# Crazy days, loony nights - an update



## clep.berry (Mar 4, 2012)

Hey folks,

I've been resting on my laurels for a while, looking at my plant growth and passing cuttings to all my friends in the last month or so...
So I thought an update was due.

Now my 15g is heavily overstocked - there's a reason for that: Not enough ammonia production for the plants I keep and I'm looking for a tank to upgrade to in the new year. My LED lighting is giving everything a good spurt of growth so I'd say that it's one of the best buys out there. 
One new addition is an ancistrus/BN Pleco. He's small at the moment and there's plenty of algae for him to eat and I can quite frankly do with the extra waste.

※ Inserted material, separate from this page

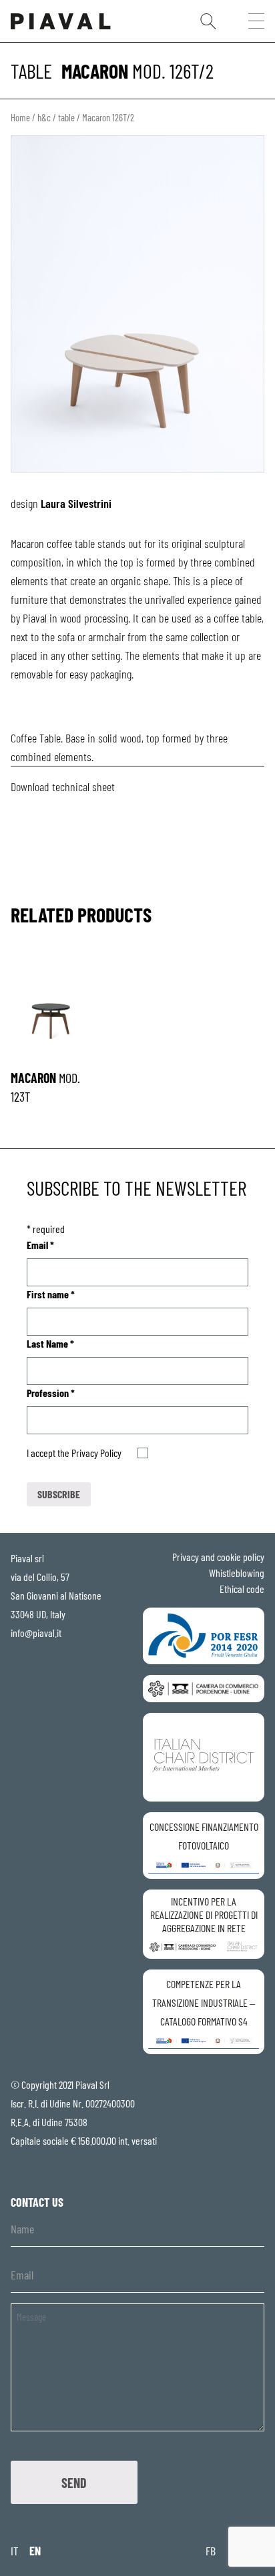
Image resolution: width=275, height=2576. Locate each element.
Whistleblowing (236, 1572)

The best LFS round here now asks me for advice which is nice and I get plants they can't seem to grow to "save". That's how I've ended up with Glosso. I took the last little twig they had and somehow managed to have it multiply 5x in 14 days. It's still growing vertically but I'm keen on saving it before trying to grow it horizontally.

I finally decided that my 5g needs to be put to purpose instead of lying in the garage looking sad so I've decided on wall to wall crystalwort carpet for the tank. Seeing as I have a bit of a snail problem with my 15g, I decided to overdose the tank with CO2 as "pest control" over 2 nights. I guess this should give me good ammonia for the crystalwort to grow on. I'm using indirect daylight through the window for lighting and on the 2nd day I'm getting pearling on the crystalwort growing through the mesh.

I'm hoping that after the carpet grows, the crystalwort will provide enough filtration to use the tank as a cory/shrimp breeder. Imagine an oxygen mattress for my lovely cory to breed on...





cb


----------



## clep.berry (Mar 4, 2012)

So, tonight after lights out, the carpet started to rise... need to weight it down some more from all the pearling 
cb


----------



## Summer (Oct 3, 2011)

looks great!


----------



## clep.berry (Mar 4, 2012)

Day 7 - so this is the easiest "scape" to do


----------



## Sherry (Nov 22, 2011)

That looks very nice. I love the pearling...


----------



## clep.berry (Mar 4, 2012)

Thanks!
It's 7 days in and I had to add the slate due to TOO MUCH PEARLING!
I thought the gravel would keep the mats down but the sheer amount of oxygen released is incredible!
Another couple of days and there should be no mesh visible - I'll have to find a decent way of trimming then!
cb


----------